[PASSAGE start]

There are all sorts of problems with that mind-set, starting with the insulting idea that good looks are all that wives can count on to keep their husbands faithful (note that while plenty of pieces on Holly Petraeus highlight her striking accomplishments on behalf of military families, none of them suggest her husbands is nutso for cheating on her because of those accomplishments). But deconstructing the idea doesn’t answer the fundamental question of why we’re so eager to tie appearance to infidelity.

I can’t help but think that maybe we want beauty and cheating to be linked. Because if they’re not, the statistics on infidelity are just too depressing. I remember confiding in a friend after a man I loved cheated on me. She was sympathetic, but a part of her response continues to flit around in my mind years after the fact: That’s just how men are, she said. She wasn’t trying to say it was “natural,” but rather that in her experience, men were simply eager to cheat, so I couldn’t take it personally. Let’s say for a moment that she was right—that men just cheat, end of story. It’s awful to think that a man might cheat on you because someone more attractive came along. But it’s worse to think that he cheated just because. Because then the logical fallout is that since he cheated just because, every man cheats, so you’d better learn to either adopt a laissez-faire attitude about the whole thing or get used to losing your dignity on a regular basis, because this is just how it’s going to be.

Accepting that notion would undermine the entire idea of monogamy, which, in this culture, is how we construe commitment. So we refuse it, and we seek a scapegoat for infidelity—and what better scapegoat than something that has already instilled in plenty of people a sense of insecurity, futility, and self-abasement? Beauty, along with its surrounding pressures and expectations, comes in mighty handy here. It makes me think about how often beauty and appearance are used as a scapegoat for other issues, and indeed how rigid we are with the narrative arc of women’s relationship with our looks (woman feels bad about body, woman works to come to peace with it, all is well—which is a fine tale, except it sets an expectation that women are displeased with their bodies, leaving little room for those who might not fall prey to that narrative).

It’s not often that I’m going to argue in this space that beauty is irrelevant; the entire thesis of this blog is that personal appearance becomes relevant to pretty much everything. And that’s not what I’m arguing, not exactly, not least because none of us have any way of knowing exactly why David Petraeus slept with Paula Broadwell—or why any person, anywhere, has cheated on someone they’re ostensibly committed to. (It’s something you often hear from philanderers themselves: I don’t know why I did it, I don’t know what came over me, The whole thing was stupid.) But I will argue that beauty is more relevant to the discussion of infidelity, and to how we make sense of infidelity, than it ever is to infidelity itself, which is why, as Daum points out, “assiduous gym rats with nary a gray hair get cheated on.”

[PASSAGE end]

TASK DETAILS ::
Copy the passage about beauty and infidelity from the words "There are all" through the words "appearance to infidelity.", swapping "good looks" for "physical attractiveness". Rely only on the passage about beauty and infidelity.

[DATA PROVIDED start]

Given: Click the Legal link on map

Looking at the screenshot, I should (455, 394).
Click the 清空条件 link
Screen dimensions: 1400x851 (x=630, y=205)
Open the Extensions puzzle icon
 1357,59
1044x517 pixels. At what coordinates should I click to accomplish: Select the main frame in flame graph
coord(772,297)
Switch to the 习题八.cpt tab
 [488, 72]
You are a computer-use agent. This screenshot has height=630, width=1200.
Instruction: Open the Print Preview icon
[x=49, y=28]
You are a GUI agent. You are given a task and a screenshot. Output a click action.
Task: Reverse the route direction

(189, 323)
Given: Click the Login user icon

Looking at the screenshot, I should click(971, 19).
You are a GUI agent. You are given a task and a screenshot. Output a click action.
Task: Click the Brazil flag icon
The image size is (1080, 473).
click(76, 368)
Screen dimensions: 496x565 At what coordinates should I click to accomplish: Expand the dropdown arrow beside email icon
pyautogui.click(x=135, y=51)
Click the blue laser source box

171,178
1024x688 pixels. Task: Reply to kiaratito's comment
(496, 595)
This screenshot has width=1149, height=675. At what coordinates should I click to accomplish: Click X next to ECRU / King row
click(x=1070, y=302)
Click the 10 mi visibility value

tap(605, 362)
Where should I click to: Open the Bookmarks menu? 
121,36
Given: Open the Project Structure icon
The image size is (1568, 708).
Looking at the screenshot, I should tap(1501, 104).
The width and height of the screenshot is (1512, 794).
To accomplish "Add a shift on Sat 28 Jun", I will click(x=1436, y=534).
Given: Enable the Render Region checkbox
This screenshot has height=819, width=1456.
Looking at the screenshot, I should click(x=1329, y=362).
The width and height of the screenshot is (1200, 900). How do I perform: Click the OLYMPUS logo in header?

[DATA PROVIDED end]

SOLUTION TO THE PROBLEM ::
There are all sorts of problems with that mind-set, starting with the insulting idea that physical attractiveness are all that wives can count on to keep their husbands faithful (note that while plenty of pieces on Holly Petraeus highlight her striking accomplishments on behalf of military families, none of them suggest her husbands is nutso for cheating on her because of those accomplishments). But deconstructing the idea doesn’t answer the fundamental question of why we’re so eager to tie appearance to infidelity.